## DOCUMENT SECTION
Barring isolated exceptions, dalits are concentrated at the bottom of the rural
labour hierarchy-in agriculture, brick kilns, construction and distress driven
petty self-employment and migrant work. Dalit men reflect high occupational
diversification away from agriculture. Accordingly, their income sources and
employment relations have been significantly delinked from the village.
However, dalit women continue to be held captive in the village economy and society
for a variety of reasons-responsibilities of own cultivation, domestic and care
economy; a patriarchal value system; increasing role in everyday household
reproduction in the face of male outmigration; delivering unfree labour to the
local elites on whom they are dependent for employment, credit etc. Moreover,
the village economy is largely agrarian in which the least paid and most
demeaning types of work are done by women. Therefore, dalit women left behind
in the villages are directly and to a greater extent than their male relatives
embedded in village based social, economic and political relations of
domination and subjugation which are underscored by intersecting caste, class
and gender identities.
However,
piece-meal transformations are unfolding in villages. In the case of UP, the
regional context of BSP has been an enabling factor as it has at least posed a
challenge to the traditional purity-pollution discourse, in removing the terror
of police from the minds of dalits and ensuring them hearing at the police
station, extending scholarships to students etc. Unfortunately however, BSP’s
politics of dignity has not managed to structurally combat dalit women’s
acceptance of their inferior status, their lack of confidence, their
marginalisation from economic and political freedoms enjoyed by dalit men etc.
Nonetheless, dalit women are gradually collectivising and protesting against
their social and economic exploitation. This is evident in their struggles for
better wage relations, in securing PDS ration, in filing complaints against
corruption etc. But these struggles do not pose a systemic challenge but seek
concessions within the existing order.
What
type of policy insights does such a scenario provide?
One
clear lesson is that agriculture continues to be the daily mainstay of dalit
women. As such, there is an urgent need to reorient growth strategy such that
it does not bypass agriculture and develops synergetic linkages with other
sectors to enable greater labour absorption in productive employment
opportunities. Policy response can no longer casually treat the gender
dimension of differentiation and exploitation and the structural inequalities
which are ruthlessly exploited in pursuit of accumulation. Moreover, the idea
of hitherto rural/agrarian labour needs to be reconceptualised considering it
is simultaneously involved in varied employment relations across geographically
dispersed production sites.
Government
interventions such as NREGA and widow/old pension scheme have had positive
spin-offs, acting as a crucial buffer against absolute poverty and destitution,
but these have also been used as tools by the local elite to build vote banks,
labour lobbies or to secure unfree labour. In this region, NREGA has failed to
counter the gendered division of labour. Even the petty pension amount is not
disbursed regularly without grease money which leaves a very vulnerable section
at the mercy of their families for food, health expenses and shreds their
dignity. Petty corruption has emerged as a major source of income and
accumulation by the local elite. On this front, the Lokpal Bill is definitely a
good beginning but again much depends on the implementation and social efforts
to enable the use of this legislation.

## WHAT NEEDS TO BE DONE
Continue the passage on dalit women in the village economy, starting after its final sentence. The rows that come next are separate material and have no connection to the passage on dalit women in the village economy.

## MATERIAL SUPPLIED
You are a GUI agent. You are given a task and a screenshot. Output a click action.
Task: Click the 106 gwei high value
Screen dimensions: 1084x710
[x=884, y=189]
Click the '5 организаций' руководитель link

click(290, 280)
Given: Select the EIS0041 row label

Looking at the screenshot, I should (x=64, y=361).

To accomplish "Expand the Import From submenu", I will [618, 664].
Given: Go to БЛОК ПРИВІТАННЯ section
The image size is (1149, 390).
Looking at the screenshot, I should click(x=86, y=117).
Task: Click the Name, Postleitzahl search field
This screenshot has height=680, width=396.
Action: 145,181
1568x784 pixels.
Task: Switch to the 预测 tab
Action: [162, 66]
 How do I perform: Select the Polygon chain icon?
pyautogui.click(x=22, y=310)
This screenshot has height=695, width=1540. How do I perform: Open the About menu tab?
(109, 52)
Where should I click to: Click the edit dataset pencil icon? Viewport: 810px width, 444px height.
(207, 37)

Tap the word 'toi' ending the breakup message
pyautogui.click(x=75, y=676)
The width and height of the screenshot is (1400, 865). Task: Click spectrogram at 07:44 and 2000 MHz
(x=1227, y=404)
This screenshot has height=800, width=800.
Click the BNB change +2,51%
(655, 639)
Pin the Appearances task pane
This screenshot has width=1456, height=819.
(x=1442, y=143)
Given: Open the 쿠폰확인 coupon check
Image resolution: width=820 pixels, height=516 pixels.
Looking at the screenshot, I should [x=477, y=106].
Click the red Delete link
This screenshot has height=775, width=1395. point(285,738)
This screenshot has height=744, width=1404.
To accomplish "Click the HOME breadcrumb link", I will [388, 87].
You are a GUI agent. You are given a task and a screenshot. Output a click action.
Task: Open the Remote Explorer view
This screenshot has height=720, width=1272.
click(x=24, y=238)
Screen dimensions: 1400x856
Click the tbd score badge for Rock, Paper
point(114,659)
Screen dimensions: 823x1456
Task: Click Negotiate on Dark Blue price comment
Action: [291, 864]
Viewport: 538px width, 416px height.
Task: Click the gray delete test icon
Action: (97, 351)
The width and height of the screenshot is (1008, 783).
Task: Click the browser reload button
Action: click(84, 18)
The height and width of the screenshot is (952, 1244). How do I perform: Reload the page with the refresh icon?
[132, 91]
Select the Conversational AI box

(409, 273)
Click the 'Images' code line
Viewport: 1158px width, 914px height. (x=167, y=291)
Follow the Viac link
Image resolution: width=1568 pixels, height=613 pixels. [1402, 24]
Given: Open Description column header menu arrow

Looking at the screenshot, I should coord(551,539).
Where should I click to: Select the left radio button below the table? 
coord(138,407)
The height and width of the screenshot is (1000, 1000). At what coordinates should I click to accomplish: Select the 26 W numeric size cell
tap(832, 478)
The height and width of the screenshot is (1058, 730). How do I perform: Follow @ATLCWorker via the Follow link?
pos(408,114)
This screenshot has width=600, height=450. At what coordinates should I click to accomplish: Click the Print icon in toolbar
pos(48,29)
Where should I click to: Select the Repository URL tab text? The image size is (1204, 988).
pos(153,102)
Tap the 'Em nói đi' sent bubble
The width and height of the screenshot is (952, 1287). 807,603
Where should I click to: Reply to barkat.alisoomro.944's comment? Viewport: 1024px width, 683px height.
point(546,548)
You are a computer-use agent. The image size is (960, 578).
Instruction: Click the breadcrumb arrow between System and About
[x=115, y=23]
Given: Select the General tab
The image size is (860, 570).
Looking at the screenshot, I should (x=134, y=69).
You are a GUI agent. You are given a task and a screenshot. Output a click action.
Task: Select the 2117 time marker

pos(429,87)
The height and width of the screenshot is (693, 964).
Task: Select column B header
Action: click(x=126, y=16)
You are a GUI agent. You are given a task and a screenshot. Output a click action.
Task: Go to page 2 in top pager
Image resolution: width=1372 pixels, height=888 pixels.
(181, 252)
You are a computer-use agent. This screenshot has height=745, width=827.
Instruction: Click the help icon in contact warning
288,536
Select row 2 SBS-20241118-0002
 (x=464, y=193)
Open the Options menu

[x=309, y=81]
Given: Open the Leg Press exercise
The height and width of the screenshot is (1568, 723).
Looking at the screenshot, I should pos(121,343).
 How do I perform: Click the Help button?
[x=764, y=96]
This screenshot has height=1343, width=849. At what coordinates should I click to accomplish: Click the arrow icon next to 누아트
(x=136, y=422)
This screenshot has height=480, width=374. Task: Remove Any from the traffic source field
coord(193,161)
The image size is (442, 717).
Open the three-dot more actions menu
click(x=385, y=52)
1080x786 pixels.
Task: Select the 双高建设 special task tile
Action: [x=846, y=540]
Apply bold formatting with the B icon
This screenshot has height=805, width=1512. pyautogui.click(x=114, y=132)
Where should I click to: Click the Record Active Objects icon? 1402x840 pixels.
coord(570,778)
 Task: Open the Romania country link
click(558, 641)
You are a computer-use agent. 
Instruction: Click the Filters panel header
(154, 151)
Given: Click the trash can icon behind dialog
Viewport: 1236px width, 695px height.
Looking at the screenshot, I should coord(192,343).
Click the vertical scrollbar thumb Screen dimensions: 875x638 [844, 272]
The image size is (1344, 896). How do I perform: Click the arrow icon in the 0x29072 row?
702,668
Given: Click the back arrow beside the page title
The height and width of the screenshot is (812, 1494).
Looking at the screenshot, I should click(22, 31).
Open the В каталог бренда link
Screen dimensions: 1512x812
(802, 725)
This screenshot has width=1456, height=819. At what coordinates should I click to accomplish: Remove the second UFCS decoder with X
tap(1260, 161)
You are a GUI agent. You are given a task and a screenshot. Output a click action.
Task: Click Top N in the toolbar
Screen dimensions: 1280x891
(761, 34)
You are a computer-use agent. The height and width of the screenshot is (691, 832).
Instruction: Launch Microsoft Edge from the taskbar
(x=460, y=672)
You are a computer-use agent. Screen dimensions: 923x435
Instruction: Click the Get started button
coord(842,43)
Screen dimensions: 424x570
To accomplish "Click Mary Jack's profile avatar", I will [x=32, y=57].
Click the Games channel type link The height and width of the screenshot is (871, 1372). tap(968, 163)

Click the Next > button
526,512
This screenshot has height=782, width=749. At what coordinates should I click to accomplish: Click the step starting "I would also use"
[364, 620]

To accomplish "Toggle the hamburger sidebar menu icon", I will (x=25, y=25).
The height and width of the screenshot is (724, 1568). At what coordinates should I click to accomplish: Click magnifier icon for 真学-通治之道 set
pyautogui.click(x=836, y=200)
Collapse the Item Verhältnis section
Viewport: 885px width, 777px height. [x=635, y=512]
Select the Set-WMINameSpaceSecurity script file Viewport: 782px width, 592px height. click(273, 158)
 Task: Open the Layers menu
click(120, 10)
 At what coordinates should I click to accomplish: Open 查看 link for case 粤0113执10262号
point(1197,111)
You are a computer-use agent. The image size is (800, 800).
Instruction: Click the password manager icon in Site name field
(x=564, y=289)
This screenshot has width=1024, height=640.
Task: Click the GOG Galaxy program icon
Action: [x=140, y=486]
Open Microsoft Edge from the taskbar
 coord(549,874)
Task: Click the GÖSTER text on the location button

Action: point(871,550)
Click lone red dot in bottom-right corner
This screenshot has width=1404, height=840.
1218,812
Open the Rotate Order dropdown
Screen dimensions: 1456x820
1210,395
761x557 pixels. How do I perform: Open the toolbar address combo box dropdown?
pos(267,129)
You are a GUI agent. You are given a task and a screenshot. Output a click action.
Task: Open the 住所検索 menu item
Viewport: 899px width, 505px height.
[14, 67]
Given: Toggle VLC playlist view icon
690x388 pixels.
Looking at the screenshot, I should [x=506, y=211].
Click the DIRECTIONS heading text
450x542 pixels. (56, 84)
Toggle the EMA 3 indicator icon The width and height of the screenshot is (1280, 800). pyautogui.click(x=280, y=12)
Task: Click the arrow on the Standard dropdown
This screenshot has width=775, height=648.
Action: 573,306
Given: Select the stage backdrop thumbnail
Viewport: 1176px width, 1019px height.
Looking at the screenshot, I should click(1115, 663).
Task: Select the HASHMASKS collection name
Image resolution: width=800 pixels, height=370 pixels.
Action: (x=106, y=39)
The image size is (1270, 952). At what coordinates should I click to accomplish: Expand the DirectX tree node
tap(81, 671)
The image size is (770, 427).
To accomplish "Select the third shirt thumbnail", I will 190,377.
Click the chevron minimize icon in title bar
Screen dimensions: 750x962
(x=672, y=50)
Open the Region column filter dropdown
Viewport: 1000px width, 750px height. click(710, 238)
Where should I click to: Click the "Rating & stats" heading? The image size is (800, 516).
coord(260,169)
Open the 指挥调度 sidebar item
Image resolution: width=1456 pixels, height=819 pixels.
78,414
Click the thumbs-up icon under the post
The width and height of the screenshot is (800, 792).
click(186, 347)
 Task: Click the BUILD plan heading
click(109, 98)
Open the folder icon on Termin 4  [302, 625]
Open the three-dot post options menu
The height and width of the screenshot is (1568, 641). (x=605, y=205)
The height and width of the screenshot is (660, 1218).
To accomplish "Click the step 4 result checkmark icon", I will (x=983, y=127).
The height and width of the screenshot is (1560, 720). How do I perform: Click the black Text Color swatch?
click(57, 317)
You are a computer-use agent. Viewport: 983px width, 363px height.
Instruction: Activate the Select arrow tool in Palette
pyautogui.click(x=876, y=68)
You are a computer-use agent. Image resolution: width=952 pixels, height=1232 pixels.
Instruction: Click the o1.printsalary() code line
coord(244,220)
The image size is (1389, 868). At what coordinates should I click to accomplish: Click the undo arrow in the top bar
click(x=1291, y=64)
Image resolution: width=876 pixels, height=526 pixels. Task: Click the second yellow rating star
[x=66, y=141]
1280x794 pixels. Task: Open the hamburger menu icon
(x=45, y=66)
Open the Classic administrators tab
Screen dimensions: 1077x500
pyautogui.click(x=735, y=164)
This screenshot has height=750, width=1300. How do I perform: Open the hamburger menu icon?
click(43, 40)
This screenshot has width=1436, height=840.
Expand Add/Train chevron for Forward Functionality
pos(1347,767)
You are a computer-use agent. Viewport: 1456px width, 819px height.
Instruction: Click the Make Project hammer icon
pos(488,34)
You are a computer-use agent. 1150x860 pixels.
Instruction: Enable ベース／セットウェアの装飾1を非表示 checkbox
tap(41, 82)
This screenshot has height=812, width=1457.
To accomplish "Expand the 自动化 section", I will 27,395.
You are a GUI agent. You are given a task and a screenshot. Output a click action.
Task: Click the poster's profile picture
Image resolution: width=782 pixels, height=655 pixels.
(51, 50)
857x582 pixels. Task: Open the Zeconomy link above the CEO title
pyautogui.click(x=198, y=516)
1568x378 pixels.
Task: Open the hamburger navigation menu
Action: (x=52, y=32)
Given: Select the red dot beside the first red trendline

## SOLVED EXERCISE
The
present policy emphasis on promotion of self-employment opportunities and
skilling does not seem to have had desired outcomes. The few women who had
acquired tailoring skills (seemingly the only skill women learnt), operated out
of their houses and had a smaller customer base. Since social relations
overshadowed economic transactions in such a setting, these women received less
than the market rate and often received delayed payment. In addition to the conceptual
and practical social barriers women faced in setting up as micro-entrepreneurs,
the demand for products coming from dalit households was also comparatively
low. Skill training should involve education about doing business and
developing backward and forward linkages. For a variety of reasons, skills are
not as strongly related to employability in the case of dalit women. In general
though, it is the case that despite significant government interventions in the
area of skills and entrepreneurial development, wage employment and not
self-employment is perceived as more important for household survival. This is
also because of overhead costs associated with self-employment, irregular and
fluctuating income flow etc.
Any
policy design on poverty has to contend with the fact that the poor are not a
homogenous group. They are embedded in multiple affiliations, are subject to
different compulsions and likely to be a polarised and contentious group. State
initiatives for poverty reduction are cornered by the relatively better-off or
those poor who are ‘tied’ or ‘loyal’ to the local elite. Rather than poverty
alleviation and asset creation, a vicious cycle of dependency underlies
attempts by the poor to access scarce resources and benefits. Moreover, poverty
is dynamic-economic and social shocks, occurring in quick succession, can force
even relatively better-off households into a worse-off position. The fieldwork
clearly points to a multi-dimensional understanding of poverty.
A
final point for consideration-if there are obvious limits to dalit politics
i.e. the subversion of authentic and effective politics of representation for
narrow sectarian gains, then are there alternate legitimate political and
social institutions or movements to ensure the inclusion and empowerment of
dalit women and other marginalised Indians who have been unjustly and
deliberately rendered mute.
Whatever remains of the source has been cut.